Significance of variation in serum thymidine concentration for the marrow toxicity of methotrexate.

Thymidine (dThd) concentrations have been measured in the sera of normal subjects and solid tumor cancer patients by means of a sensitive high-pressure liquid chromatographic assay to determine whether natural and methotrexate (MTX)-induced fluctuations were large enough to alter the toxicity of MTX to marrow. The mean concentration in normal subjects with measurable levels was 1.3 X 10(-7) M (range less than 4 X 10(-8) to 6 X 10(-7) M). In cancer patients it was 2.0 X 10(-7) M (range less than 4 X 10(-8) to 8.7 X 10(-7)), and in malignant effusions 1.2 X 10(-7) M (range less than 4 X 10(-8) to 2.2 X 10(-7) M). The wide range of variation in random samples was also found when multiple samples were obtained from the same patient during a 24-h period where dThd concentration varied from a minimum of two- to greater than six-fold.
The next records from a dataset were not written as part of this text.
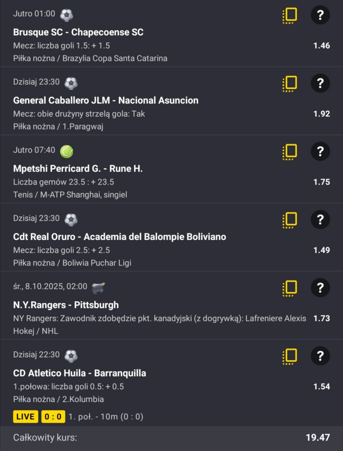Tap the 0 : 0 live score badge
Screen dimensions: 343x451
[53, 416]
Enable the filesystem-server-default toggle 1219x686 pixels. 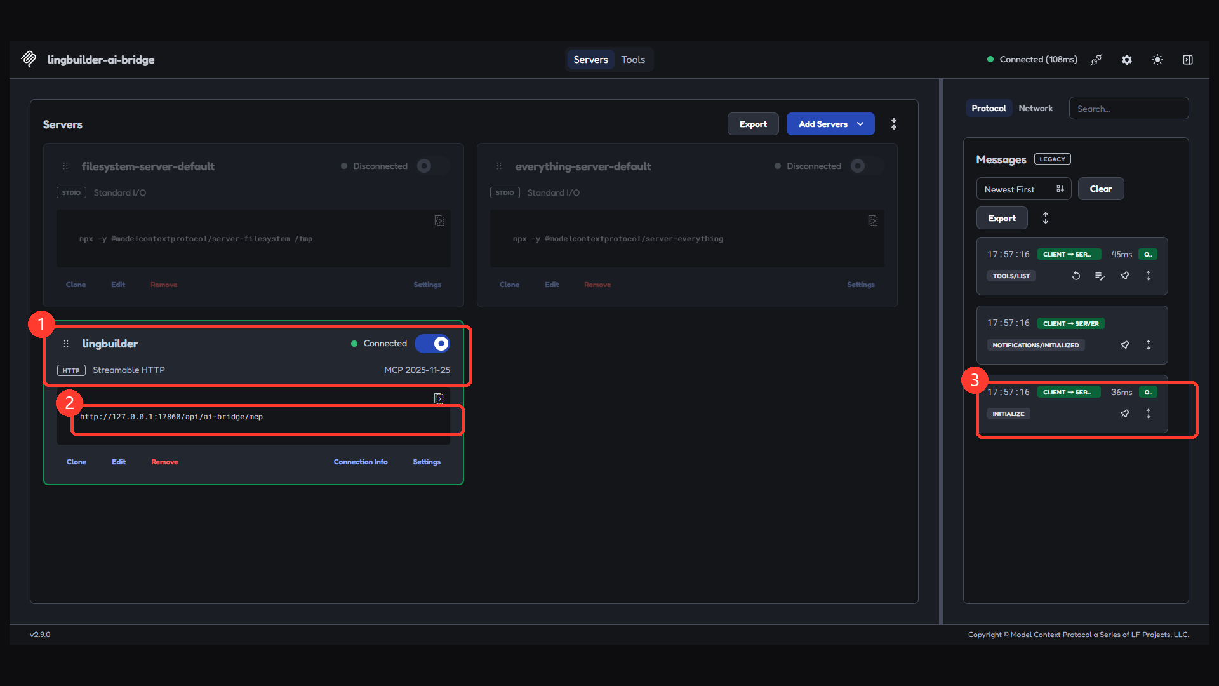(x=432, y=166)
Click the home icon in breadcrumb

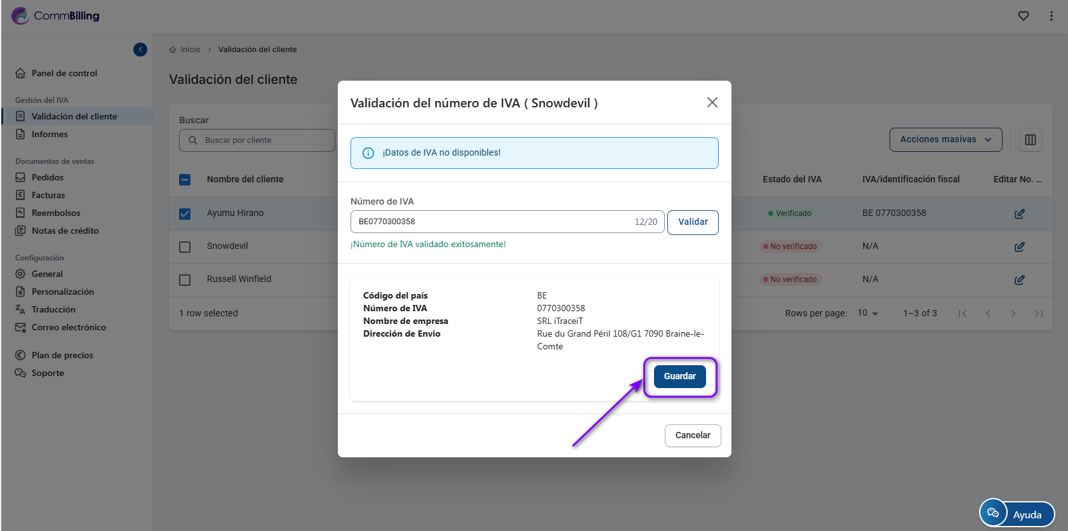click(173, 50)
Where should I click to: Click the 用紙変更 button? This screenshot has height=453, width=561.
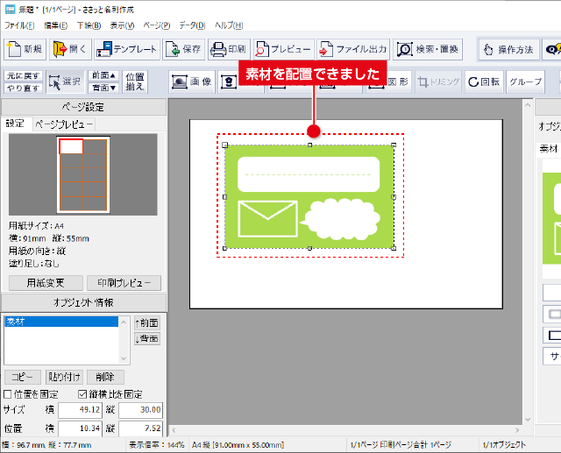pyautogui.click(x=46, y=283)
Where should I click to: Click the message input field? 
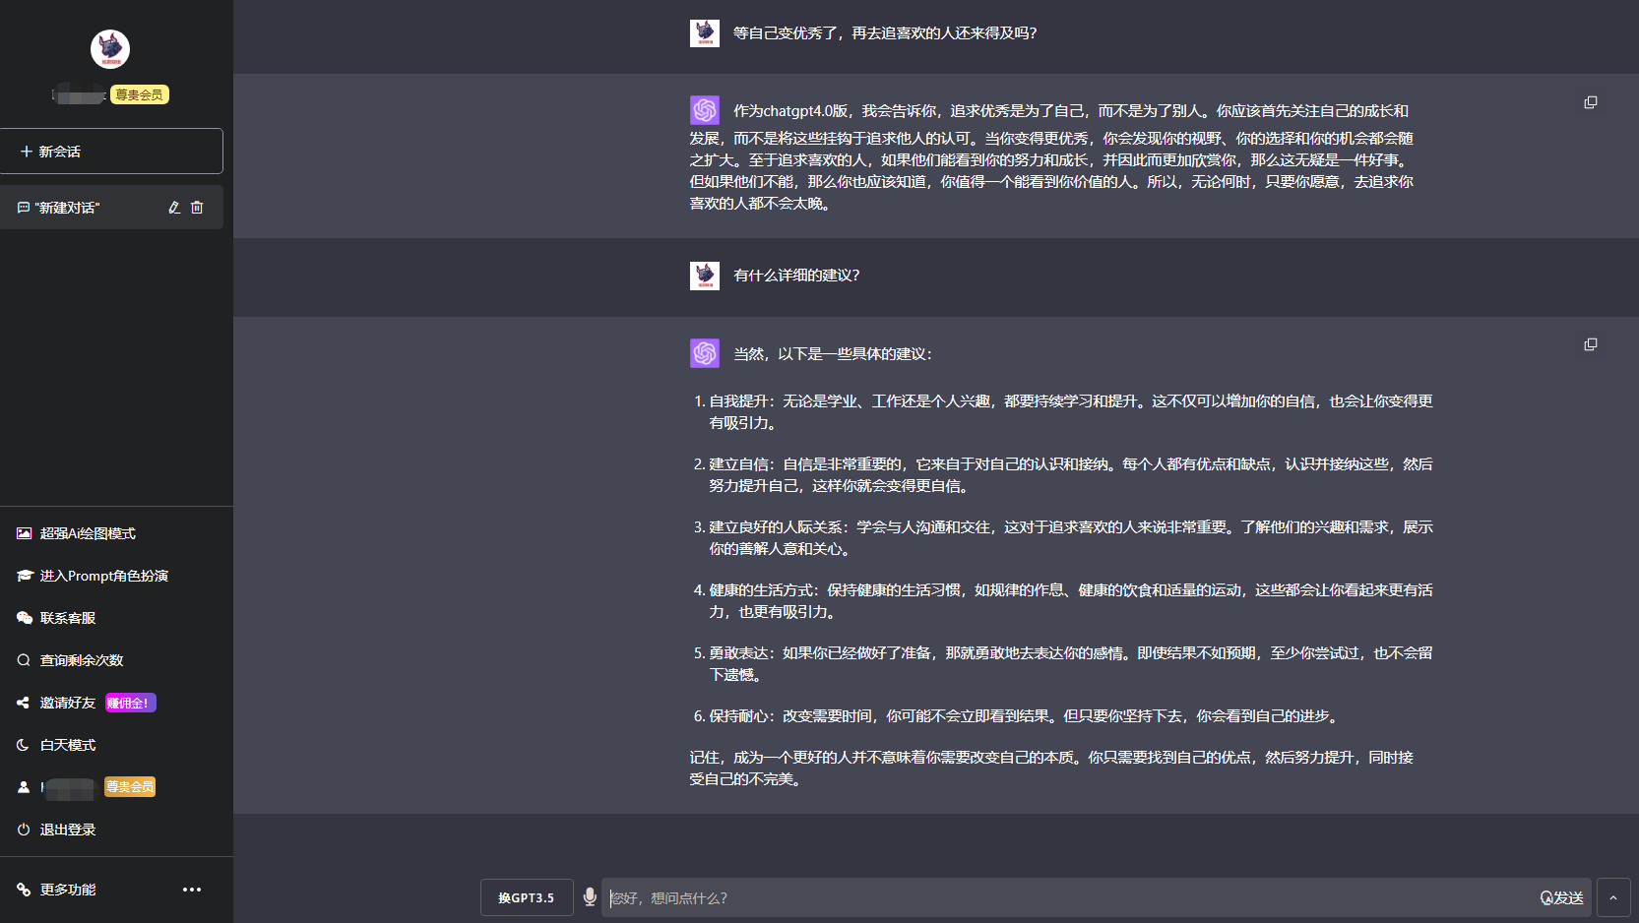pyautogui.click(x=1068, y=897)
Treatment with MTX 3 mg/m2 caused an average 59% reduction in serum dThd during the first 24 h after injection during nine courses of therapy. dThd was tested for its ability to modulate the toxicity of MTX to human granulocate colony-forming units in culture across the concentration range found in vivo: changes in dThd concentration equivalent to normal fluctuations in vivo altered colony survival by 31% to greater than 72%. A reduction in culture dThd equivalent to that produced in vivo by high-dose TMX increased colony kill by 25%. The results indicate that in vivo variations in serum dThd are in an appropriate range and of a sufficient magnitude to alter the toxicity of MTX to marrow, and they demonstrate that MTX can modulate its own toxicity by reducing serum dThd.